I wonder what it is that makes you so specifically attached to the music you listened to growing up — to such an extent in some cases that you find stuff that came later actively distasteful. I was listening to Mansun's Attack of the Grey Lantern earlier — an album that I grew up with — and I was struck with how good it was, and how I enjoyed listening to it in the car on Spotify just as much as I once enjoyed listening to it on my CD player in my bedroom.

In contrast, there's not a lot of today's popular music I would even be able to name, let alone pick something I actually like from. Trends in popular music have been headed in a direction I'm not a big fan of for probably about 20 years or so at this point, so some time in that period I decided to just tune out completely, enjoy what I liked from back in the late '90s — and pick out some selected bits and bobs from the lesser-known side of things from around the world, such as J-pop, idol music, J-Rock and other such things.

Mind you, now that I put that down on paper, that might just be what I always did anyway. While it was fashionable to like "indie music" — which really came to prominence in the late '90s — I tended to make a deliberate choice to listen to stuff that was less on the "chart toppers" side of things and more selected from things that I either found cool and interesting, or that my friends had recommended to me.
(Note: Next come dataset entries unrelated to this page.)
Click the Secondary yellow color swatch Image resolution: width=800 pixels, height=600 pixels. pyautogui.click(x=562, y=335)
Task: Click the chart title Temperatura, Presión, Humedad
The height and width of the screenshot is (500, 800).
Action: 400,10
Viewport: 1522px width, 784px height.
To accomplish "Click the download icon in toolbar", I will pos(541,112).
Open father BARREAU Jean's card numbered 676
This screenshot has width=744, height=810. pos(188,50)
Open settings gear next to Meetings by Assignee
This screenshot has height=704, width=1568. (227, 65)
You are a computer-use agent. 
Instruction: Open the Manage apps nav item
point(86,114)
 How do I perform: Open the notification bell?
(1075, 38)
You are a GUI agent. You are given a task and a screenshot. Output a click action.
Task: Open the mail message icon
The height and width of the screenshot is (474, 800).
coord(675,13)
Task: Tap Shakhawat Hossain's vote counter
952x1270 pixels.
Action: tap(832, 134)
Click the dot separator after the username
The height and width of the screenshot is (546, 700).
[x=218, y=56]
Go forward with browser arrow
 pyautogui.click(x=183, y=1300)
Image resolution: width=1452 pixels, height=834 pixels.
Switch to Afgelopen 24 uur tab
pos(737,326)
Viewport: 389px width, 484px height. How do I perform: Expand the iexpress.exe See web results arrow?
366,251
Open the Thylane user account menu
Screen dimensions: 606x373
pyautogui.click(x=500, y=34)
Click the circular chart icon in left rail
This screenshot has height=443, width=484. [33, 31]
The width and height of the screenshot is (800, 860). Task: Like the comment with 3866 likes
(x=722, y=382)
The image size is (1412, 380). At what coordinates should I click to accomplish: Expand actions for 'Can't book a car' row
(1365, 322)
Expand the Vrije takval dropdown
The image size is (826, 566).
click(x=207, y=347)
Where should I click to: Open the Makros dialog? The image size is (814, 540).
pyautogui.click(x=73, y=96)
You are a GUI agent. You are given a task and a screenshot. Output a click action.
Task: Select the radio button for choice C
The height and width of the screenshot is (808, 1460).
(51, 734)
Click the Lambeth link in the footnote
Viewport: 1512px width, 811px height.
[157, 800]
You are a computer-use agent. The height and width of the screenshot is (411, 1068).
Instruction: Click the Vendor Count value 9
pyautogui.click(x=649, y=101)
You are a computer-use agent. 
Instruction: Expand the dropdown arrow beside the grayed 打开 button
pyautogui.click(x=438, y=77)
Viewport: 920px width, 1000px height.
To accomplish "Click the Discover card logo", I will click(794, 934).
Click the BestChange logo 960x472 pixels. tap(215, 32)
On occasion, some of that cool stuff found its way into the charts, but for the most part, the indie music scene — or what tended to get referred to as such, anyway — was about sleepers that you could feel suitably smug about knowing and liking when no-one else did.

But I think there's something else there, too. The time in your life that you get into music is inevitably one of the most defining periods of your life: adolescence. It's at that time of your life that you truly start to define who you are, what your outlook on life is, what your core attitudes, opinions, ideas and ambitions are. All of those things can change over time, of course — they certainly have in my case — but since adolescence is such an important time of life when you truly start to nail these things down for the first time, you tend to make positive associations in your mind with the things you were experiencing at the time you were busily defining yourself.

I primarily got into indie music because I fancied a girl called Stacie, and she recommended the compilation "Shine 7" to me. From there, I found some artists I like and branched out from there, picking up some of their albums — interspersed with the albums of artists I'd maybe heard once or twice on the radio and found quite striking. There was a bit of a balancing act there, though; if I heard something on the radio too much I'd never want to hear it ever again. Radio 1's obsession with the Red Hot Chilli Peppers throughout the early years of the new millennium is the main reason I cannot listen to that band at all ever again. And to those thinking "just turn it off" — we had the radio on on the school bus every morning. There was no "turning it off". B97! A better music mix for Bedford!

I never did get off with Stacie, I should probably add, even despite getting really drunk at a party and trying quite hard for someone who had been suffering with social anxiety for his whole life up until this point but had never known what it was called or that it was a thing. My friends called me "non-pulling Stacie freak" for several weeks afterwards. Good times.

But I digress. Several times. I had a point somewhere in all that, but I'm not sure what it was. Oh well.

Listen to your old favourite music; you'll probably find you still like all of it.